Cette conférence d'une journée dans la capitale néerlandaise était l'occasion pour Washington de détailler sa nouvelle stratégie en Afghanistan, présentée vendredi dernier par le président Barack Obama et centrée sur la destruction d'Al Qaïda avec la participation des Etats de la région, notamment le Pakistan et l'Iran.

La secrétaire d'Etat américaine Hillary Clinton a souligné lors de son discours devant les délégués de 90 pays que les talibans qui accepteraient de renoncer à l'extrémisme devaient pouvoir bénéficier d'une «forme honorable de réconciliation».

«Nous devons soutenir les efforts du gouvernement afghan en vue de séparer les extrémistes d'Al Qaïda et des talibans de ceux qui ont rejoint leurs rangs non par conviction mais par désespoir», a affirmé la secrétaire d'Etat.

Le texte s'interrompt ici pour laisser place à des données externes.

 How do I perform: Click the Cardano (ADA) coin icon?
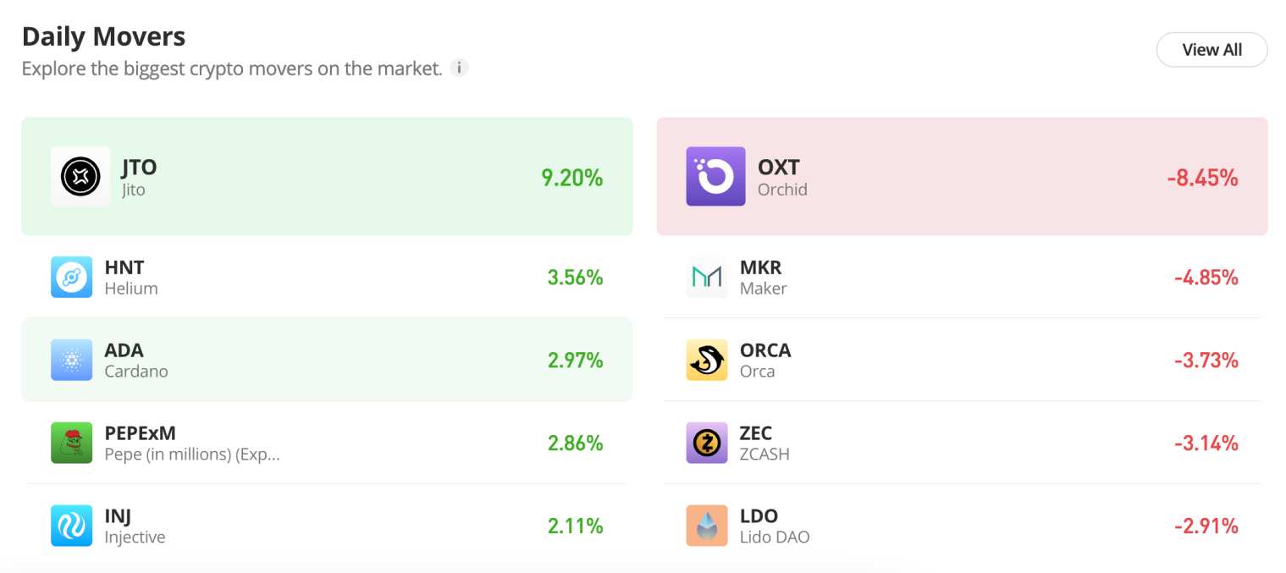tap(72, 360)
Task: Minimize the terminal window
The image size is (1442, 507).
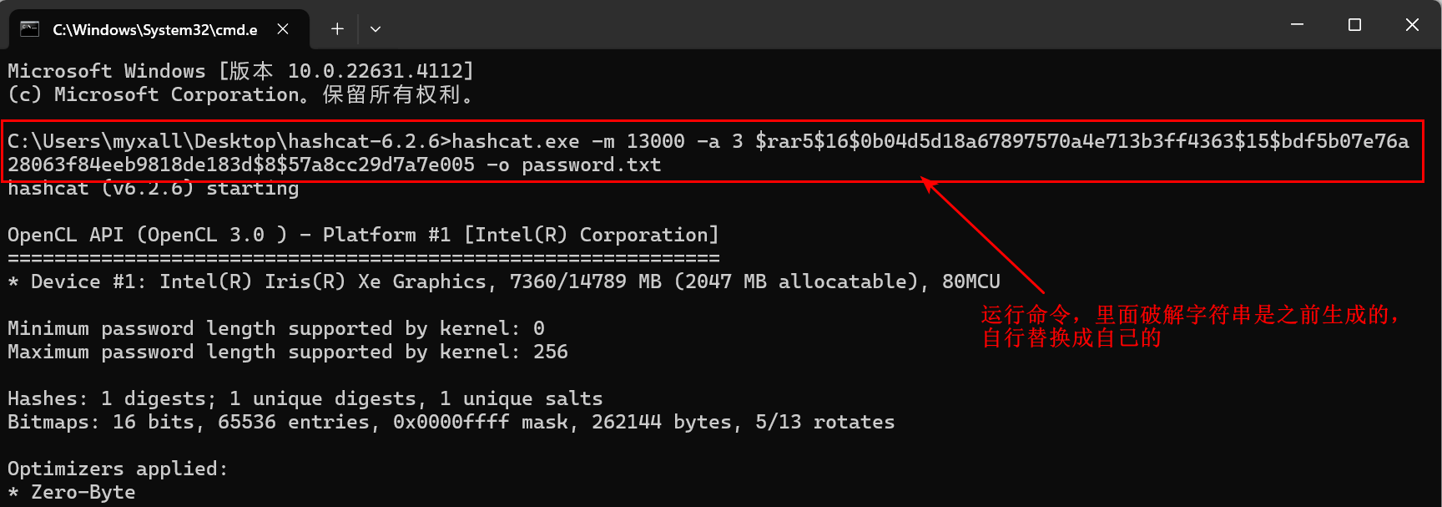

Selon un diplomate français, toutefois, «il n'y a pas d'unanimité absolue sur la réconciliation». «Certains pensent que tant que les talibans ne seront pas en position de faiblesse militairement parlant, il sera difficile d'avancer sur ces discussions», a-t-il dit.

Téhéran disposé à aider

Le président afghan Hamid Karzaï a pour sa part salué la nouvelle approche américaine «régionale» de la situation dans son pays. Il a cependant souligné que la politique de réconciliation ne pouvait aboutir «que sous l'égide des institutions nationales afghanes». Il a aussi jugé «urgent» de mettre en place «un plan d'investissement dans les forces de sécurité afghanes».

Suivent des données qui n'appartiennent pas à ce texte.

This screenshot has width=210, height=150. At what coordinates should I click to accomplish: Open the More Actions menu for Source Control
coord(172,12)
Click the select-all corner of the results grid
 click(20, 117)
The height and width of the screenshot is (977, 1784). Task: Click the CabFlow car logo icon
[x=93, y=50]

Invités à la réunion, les Iraniens ont redit leur opposition à toute présence militaire étrangère en Afghanistan. Selon le vice- ministre des Affaires étrangères Mohammad Mehdi Akhoundzadeh, cette présence «n'a pas amélioré les choses et son renforcement s'avérerait également sans effet».

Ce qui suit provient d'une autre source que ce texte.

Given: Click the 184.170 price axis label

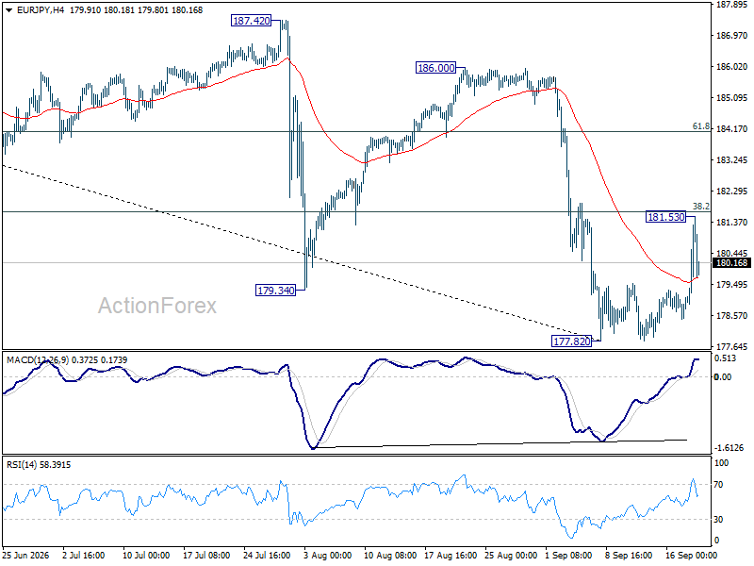Looking at the screenshot, I should (732, 129).
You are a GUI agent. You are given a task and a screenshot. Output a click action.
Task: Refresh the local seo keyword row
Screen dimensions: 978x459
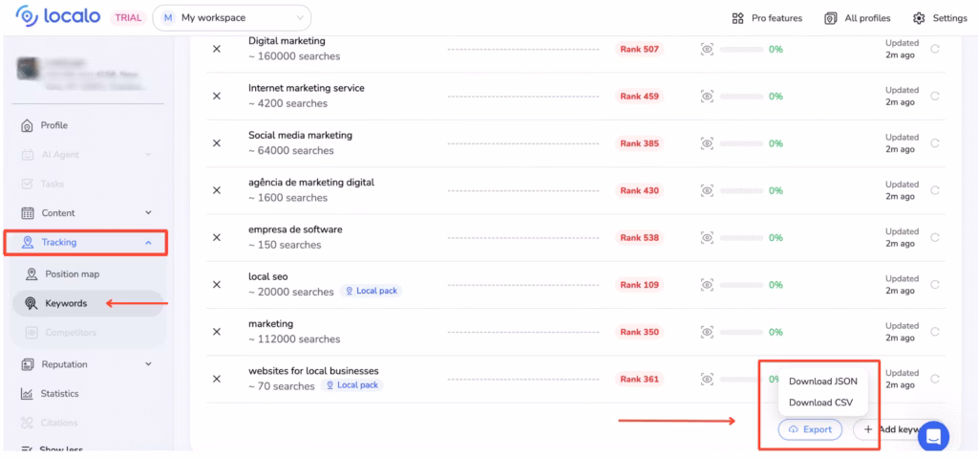coord(935,285)
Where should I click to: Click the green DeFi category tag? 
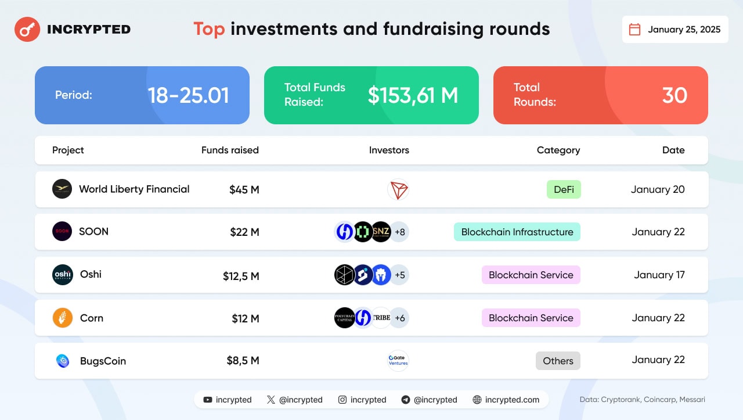click(x=564, y=189)
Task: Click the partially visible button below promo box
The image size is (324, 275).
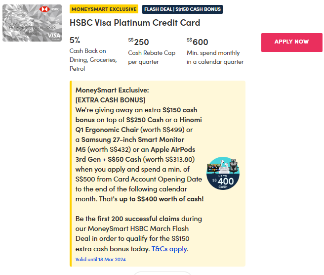Action: (x=162, y=273)
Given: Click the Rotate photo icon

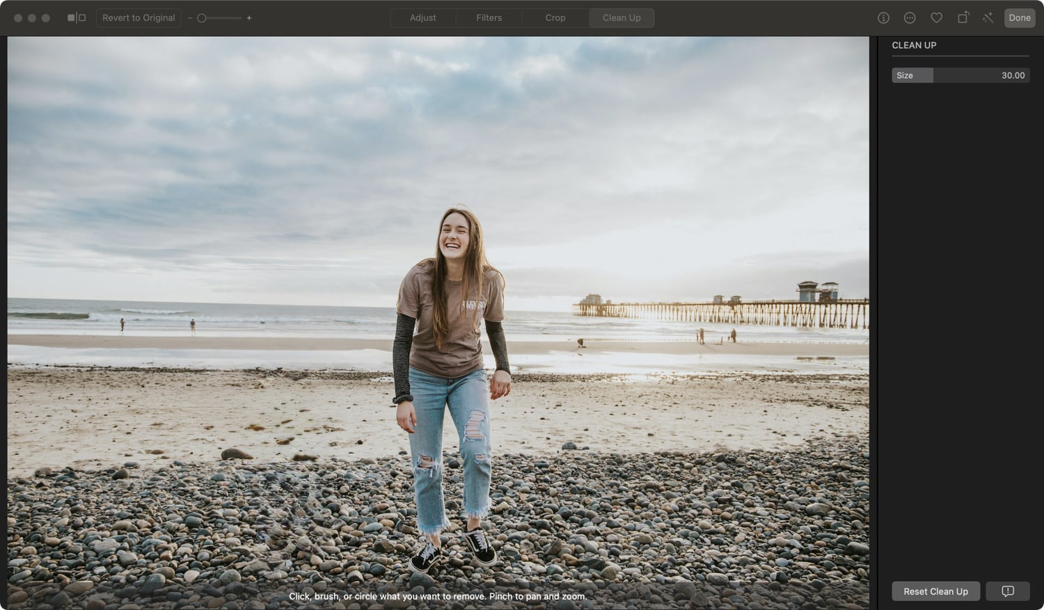Looking at the screenshot, I should pos(963,18).
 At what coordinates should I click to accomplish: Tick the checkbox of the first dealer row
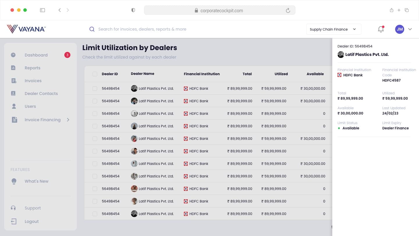click(x=95, y=89)

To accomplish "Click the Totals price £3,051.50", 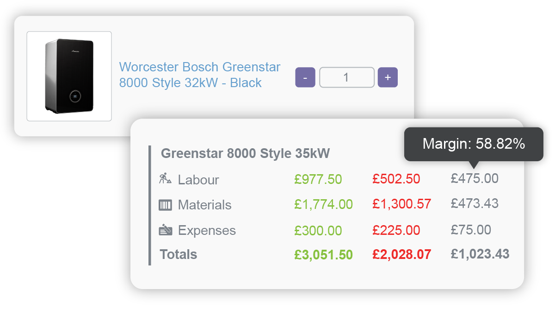I will [323, 255].
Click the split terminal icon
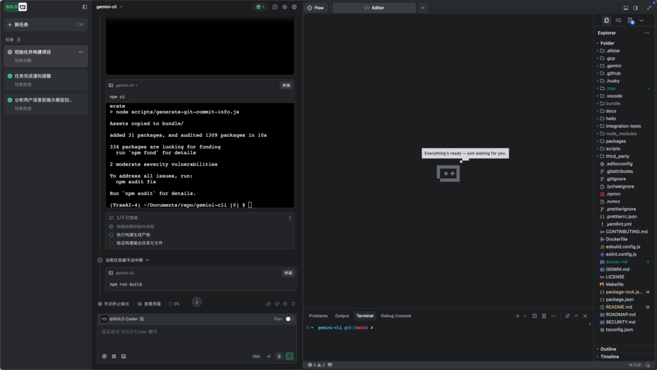Image resolution: width=657 pixels, height=370 pixels. pos(535,316)

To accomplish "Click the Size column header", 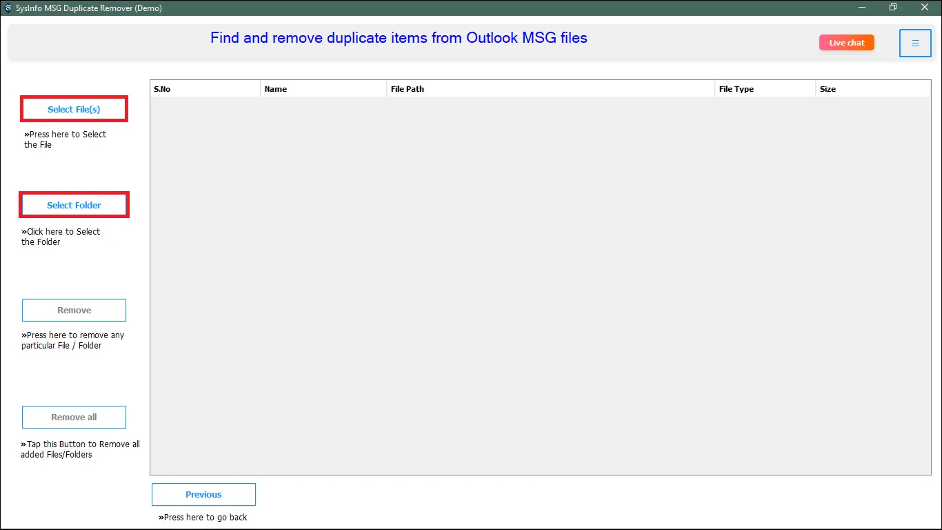I will coord(872,89).
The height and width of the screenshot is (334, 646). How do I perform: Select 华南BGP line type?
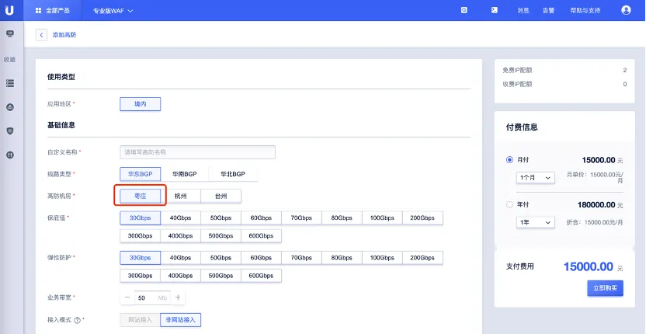tap(185, 174)
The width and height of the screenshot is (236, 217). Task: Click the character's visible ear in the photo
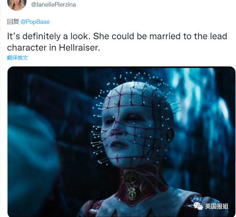pyautogui.click(x=170, y=134)
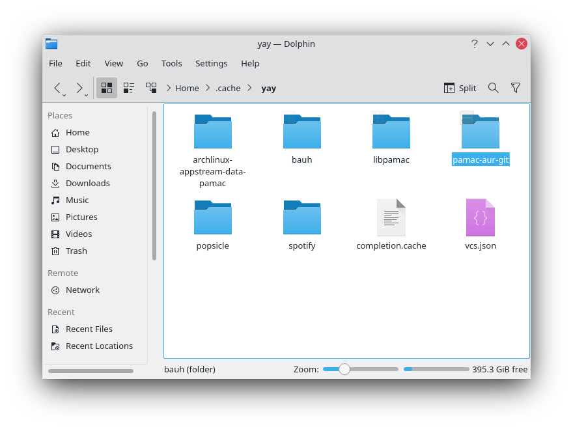Image resolution: width=573 pixels, height=429 pixels.
Task: Open the Music place
Action: [x=76, y=200]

L'Iranien a toutefois ajouté que son pays était «tout à fait disposé» à participer aux projets internationaux de lutte contre le trafic de drogue, ainsi qu'aux programmes de reconstruction de l'Afghanistan.

L'Iran, ennemi de toujours de l'ancien régime des talibans et d'Al-Qaïda, s'inquiète de l'afflux sur son territoire de l'héroïne produite à partir des champs de pavot d'Afghanistan, de loin le premier producteur mondial.

Rencontre «fortuite»

Nouveau signe d'une amorce de détente entre Washington et Téhéran, le représentant spécial pour l'Afghanistan Richard Holbrooke a eu «un bref mais cordial échange avec le chef de la délégation iranienne» en marge de la conférence, a déclaré Mme Clinton.

La rencontre a été «fortuite» mais M.#Holbrooke et le vice- ministre iranien des Affaires étrangères Mohammad Mehdi Akhoundzadeh ont convenu de «garder le contact», a-t-elle précisé. Une lettre a aussi été remise aux Iraniens demandant la libération de trois Américains retenus en Iran.

Russes également prêts

Le ministre russe des Affaires étrangères Sergueï Lavrov a également déclaré que son pays était prêt à contribuer à l'effort de reconstruction. Hillary Clinton était à l'origine de l'invitation lancée aux Iraniens mais n'avait aucun projet de rencontre avec les délégués de Téhéran présents à la conférence.

L'approche d'ouverture envers la République islamique, qui partage une frontière avec l'ouest de l'Afghanistan, contraste fortement avec la politique d'isolement de l'Iran pratiquée par le président George Bush. Ce dernier avait fait de ce pays l'un des principaux maillons de son «axe du Mal».

Les responsables internationaux ont eux tous insisté sur la nécessité de mieux coordonner et dépenser plus efficacement l'aide à l'Afghanistan, d'appuyer le processus électoral en vue des présidentielles d'août, et de lutter contre la production et le trafic de drogue.

Plusieurs ONG ont salué ces belles intentions, en prévenant toutefois que ces «paroles déjà entendues» devaient cette fois se traduire par des «actes». Les ONG s'inquiètent notamment du manque d'emplois et de développement économique, ainsi que des nombreuses violations des droits humains dans le pays.